Autores principais:Viana, Ricardo Coelho
Assunto:Autonomia privada Casamento Divórcio Flexibilidade Private autonomy Marriage Divorce Flexibility
Ano:2025
País:Portugal
Tipo de documento:dissertação de mestrado
Tipo de acesso:acesso aberto
Instituição associada:Universidade do Minho
Idioma:português
Origem:RepositóriUM - Universidade do Minho
Descrição
Resumo:No seio familiar, a tensão entre autonomia individual e imperatividade constitui um panorama desafiador, num contexto legal frequentemente restritivo, em que a regulação jurídica permeia a esfera íntima da família.

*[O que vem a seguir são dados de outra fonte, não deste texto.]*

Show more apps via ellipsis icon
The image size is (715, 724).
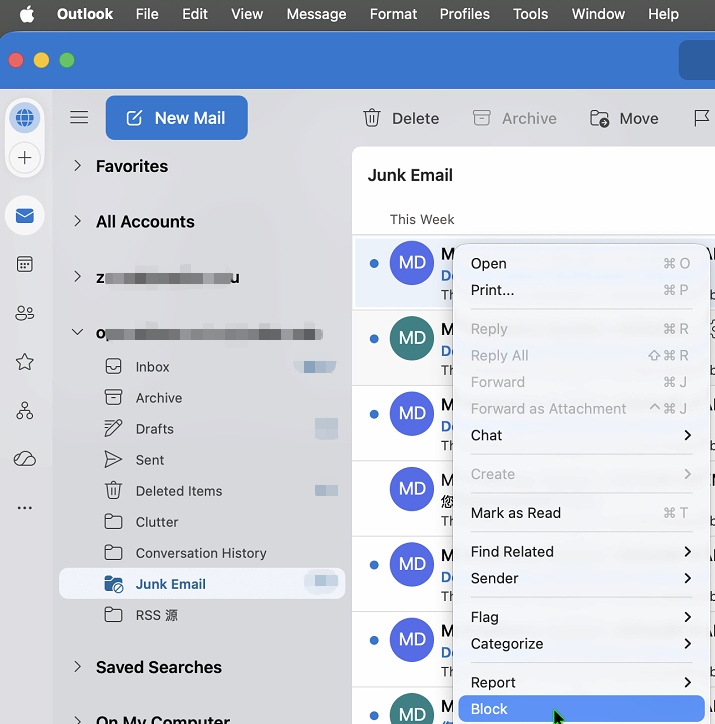(25, 508)
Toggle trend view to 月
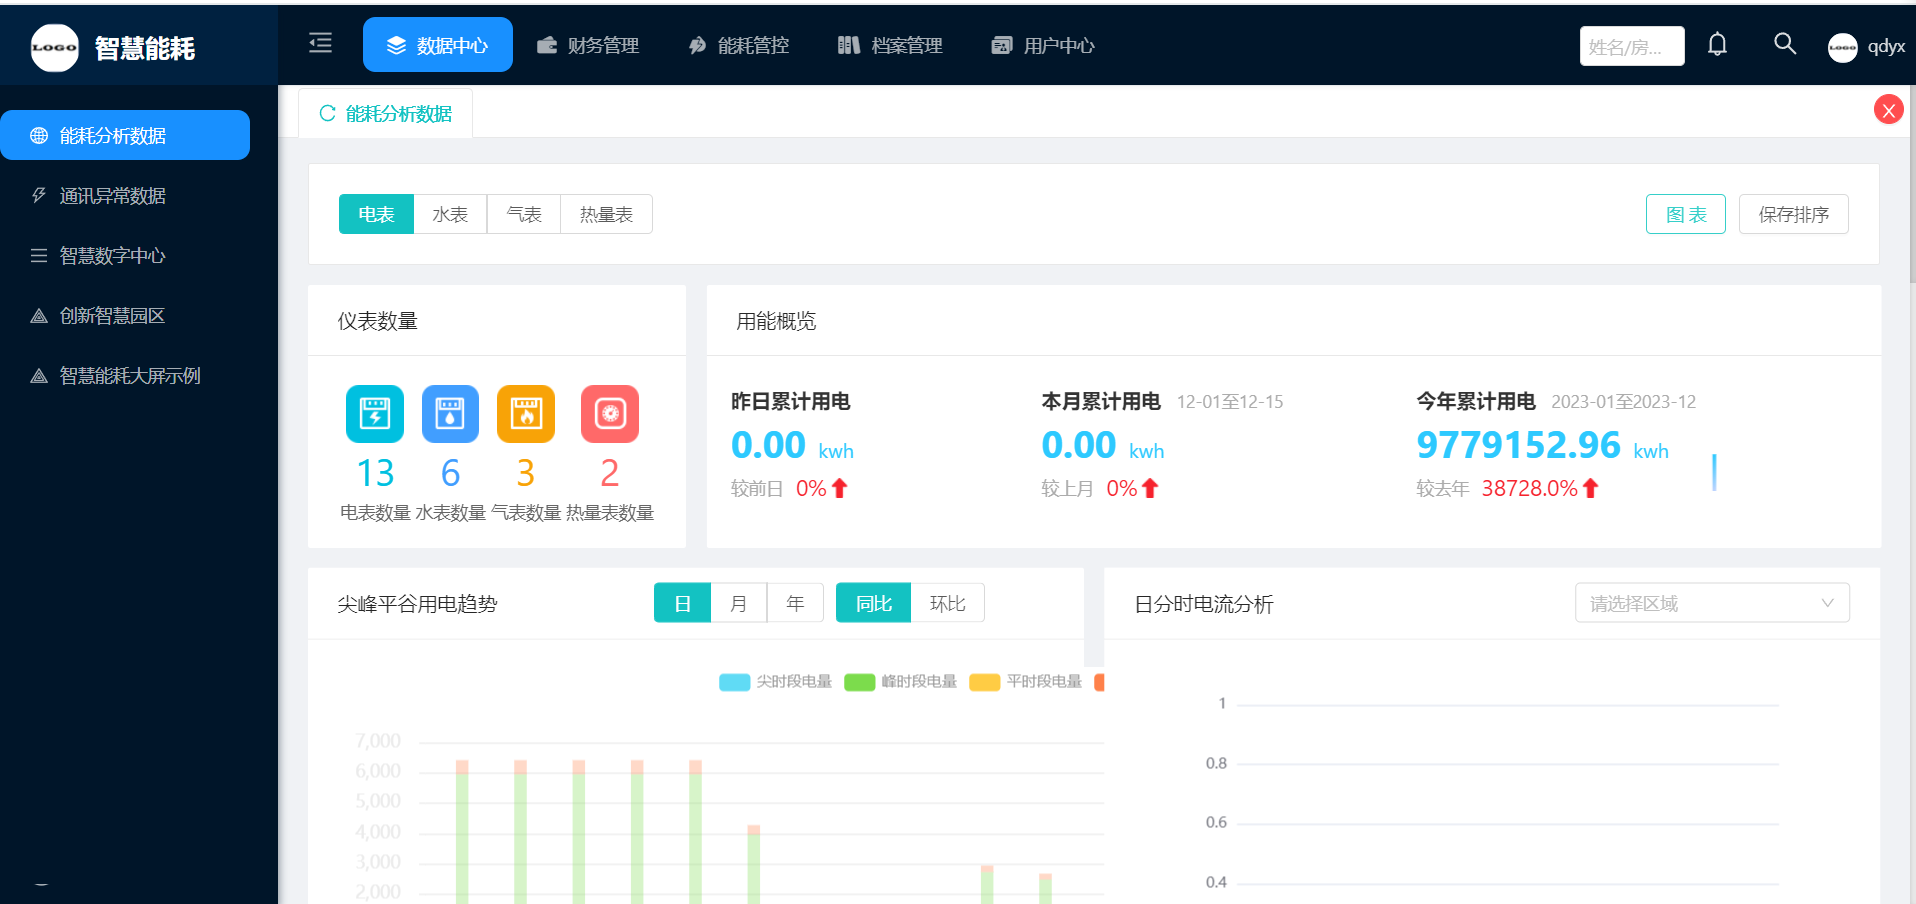1916x904 pixels. [738, 604]

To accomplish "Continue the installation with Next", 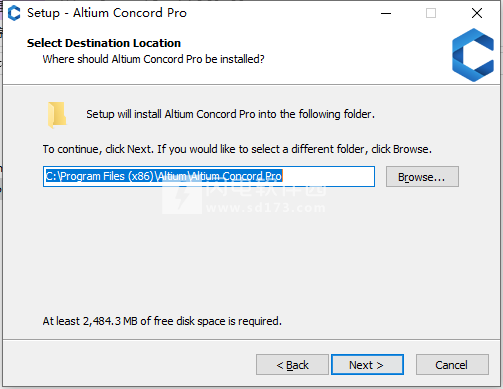I will point(367,365).
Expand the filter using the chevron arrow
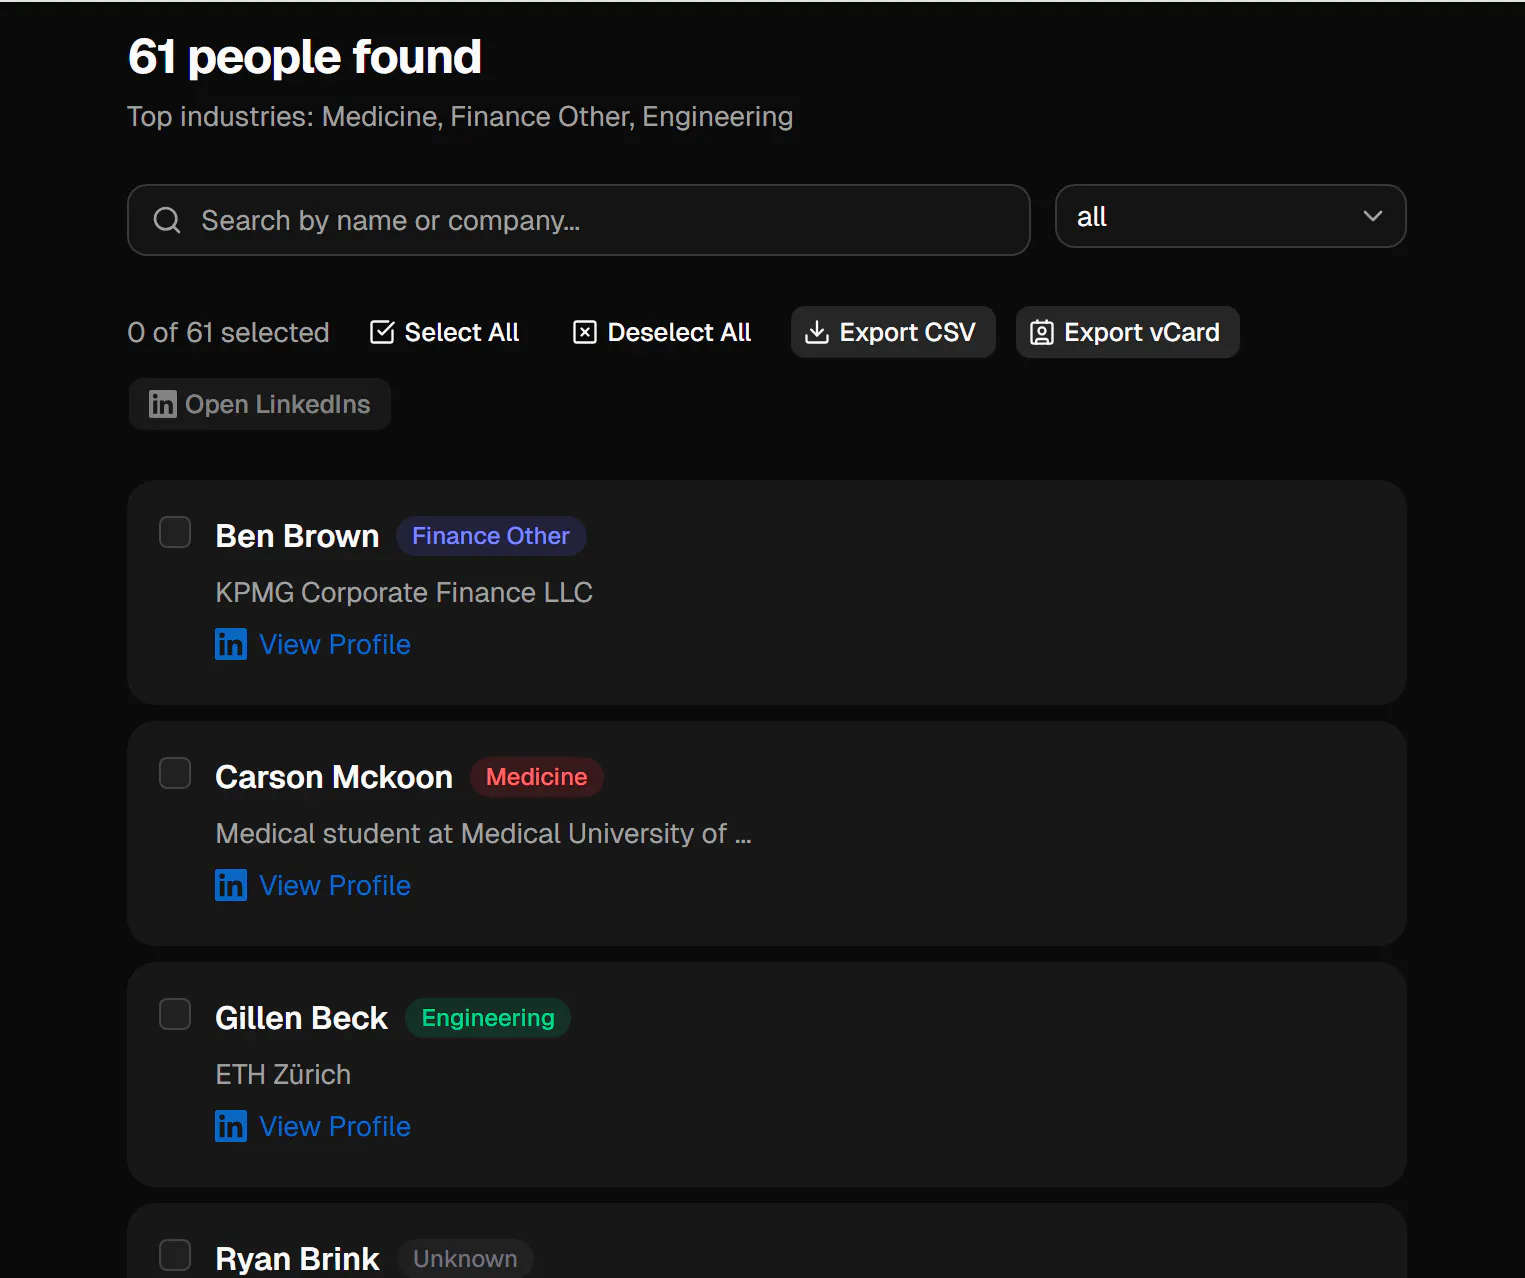The width and height of the screenshot is (1525, 1278). point(1373,216)
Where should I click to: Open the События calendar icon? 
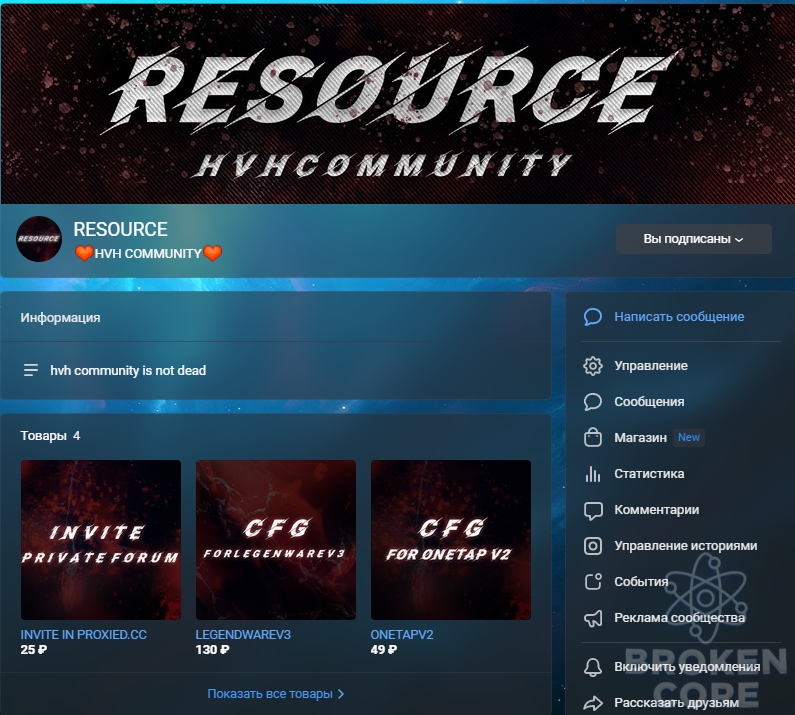click(593, 582)
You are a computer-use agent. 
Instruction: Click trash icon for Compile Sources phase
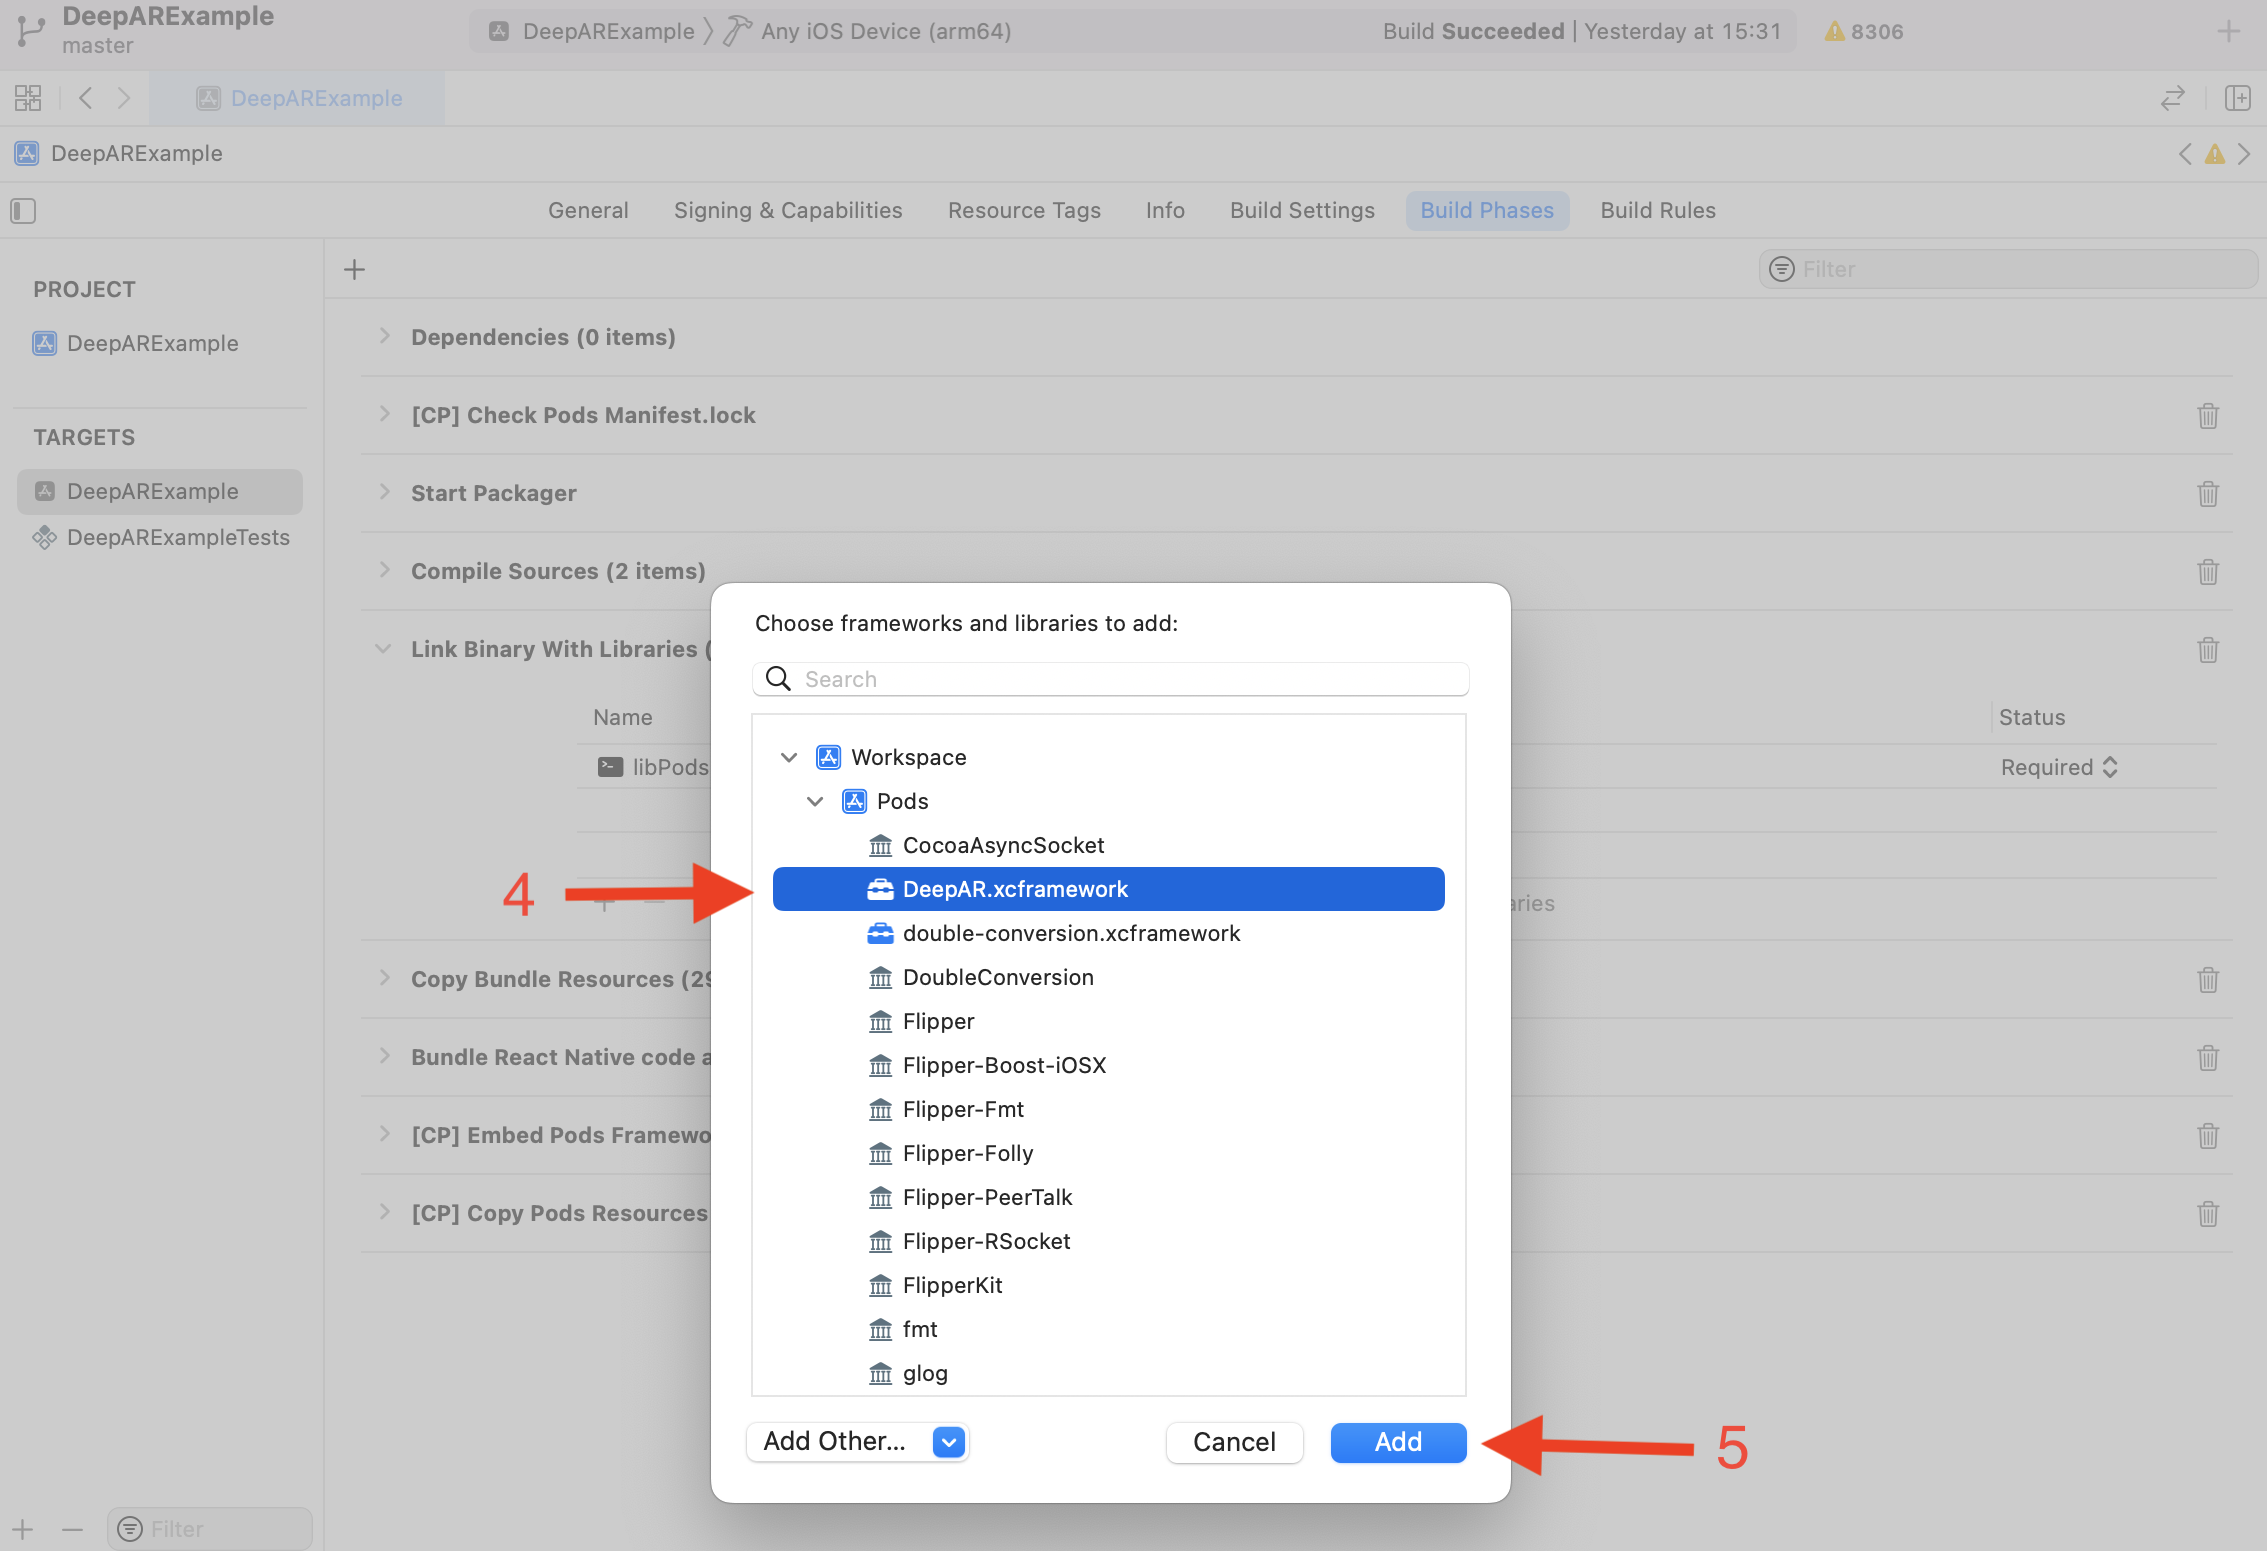(2207, 571)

Em Portugal, observa-se uma certa resistência em determinados âmbitos, que se evidencia na relutância em adaptar-se plenamente às transformações sociais e na promoção efetiva da liberdade dos cônjuges. Tal traduz-se no declínio percetível das uniões conjugais, refletido na diminuição dos casamentos tradicionais. Esta conjetura instiga uma investigação necessária. Assim, o desiderato deste trabalho passará por tecer uma proposta de "desregulação" do casamento, almejando um regime legal mais flexível. Para tal, partiremos da análise fundamental de três aspetos que julgamos serem merecedores de maiores mudanças. Inicialmente, iremos abordar os fundamentos para os impedimentos matrimoniais e averiguar se os mesmos ainda se justificam à luz do contexto contemporâneo. Em seguida, examinaremos criticamente a relevância da autonomia dos cônjuges na determinação e regulação dos efeitos da relação matrimonial, levantando a questão sobre a imposição de deveres conjugais. Por fim, refletiremos sobre a rigidez legislativa que orienta o divórcio, explorando a viabilidade de uma abordagem unilateral.